• AIM OF THE TASK
From the low-ceiling lighting thread below, reproduce word for word the passage that opens with "Downlights are spot" and closes with "right first time....".

• SOURCE
═══

# Forum Home Renovation Lighting  Lighting solutions for an extremely low ceiling height

## frantelle89

Hi there, 
currently doing a granny flat conversion and my ceiling height after gyprock is 2030. The gyprock and wiring hasnt gone in yet so I am able to explore all options. I should also note above the gyprock ceiling is only 90mm clearance (the timber) between the roof sheeting and ceiling. 
What are my options?

----------


## SilentButDeadly

Wall lights and other forms of uplighting

----------


## Blue gum

Try this Fozz light from Beacon Lighting. I needed a low heat/low energy light with low clearnace. They cost about $69 each. http://www.beaconlighting.com.au/cats/lowenergy09.pdf  Fozz Stil Fixedsku 180820 - white
sku 180821 - chrome
sku 180822 - brushed chrome Dia 112mm Depth 55mm Cut - out 95mm
1 x 9 Watt 4000k, 240 Volt
IP23 rating
Megaman GX53 15,000 hour
CFL included

----------


## frantelle89

Thanks guys. I like the idea of the uplighting/wall lighting and the slim downlights, but I read somewhere downlights are not good for a low ceiling height due to making the room look closed in. Is this true? Also what types/number of uplighting/wall lighting would I need to fill a room properly 4.8m x 3.5m?

----------


## SilentButDeadly

> Thanks guys. I like the idea of the uplighting/wall lighting and the slim downlights, but I read somewhere downlights are not good for a low ceiling height due to making the room look closed in. Is this true? Also what types/number of uplighting/wall lighting would I need to fill a room properly 4.8m x 3.5m?

  Downlights are spot lights.  Great for picking out work areas and features such as sculptures.....useless as room lighting. 
In terms of the lighting design with respect to uplighting......this is where it would be best to talk to a lighting shop or even a lighting designer.  There is some free software out there like Microlux Light - Lighting design software but it does require some specialist knowledge.  Spend a little bit extra and get the job done right first time....

═══

• RAW DATA
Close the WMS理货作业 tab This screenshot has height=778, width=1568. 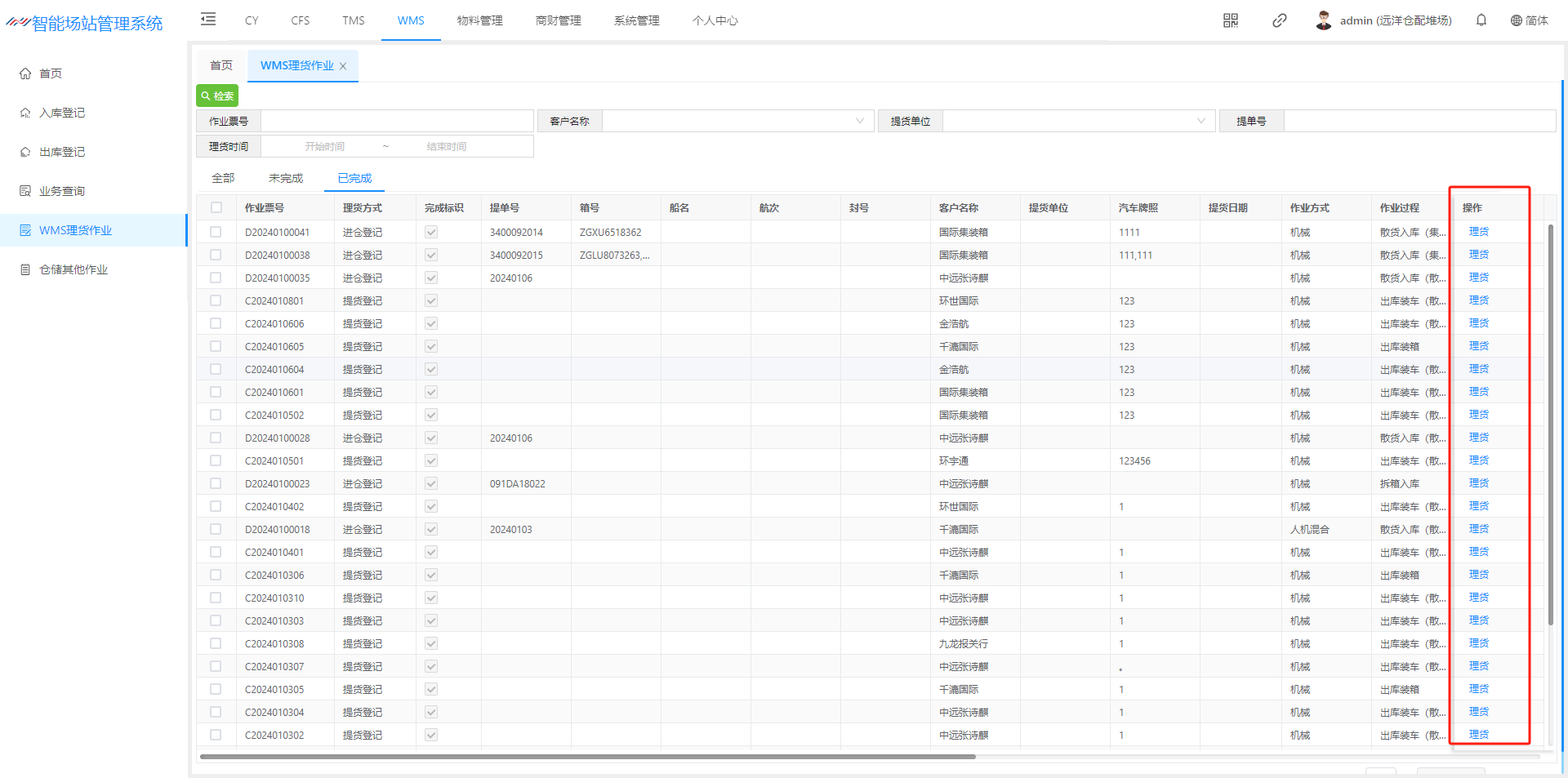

═══

• COMPLETED EXERCISE
Downlights are spot lights.  Great for picking out work areas and features such as sculptures.....useless as room lighting. 
In terms of the lighting design with respect to uplighting......this is where it would be best to talk to a lighting shop or even a lighting designer.  There is some free software out there like Microlux Light - Lighting design software but it does require some specialist knowledge.  Spend a little bit extra and get the job done right first time....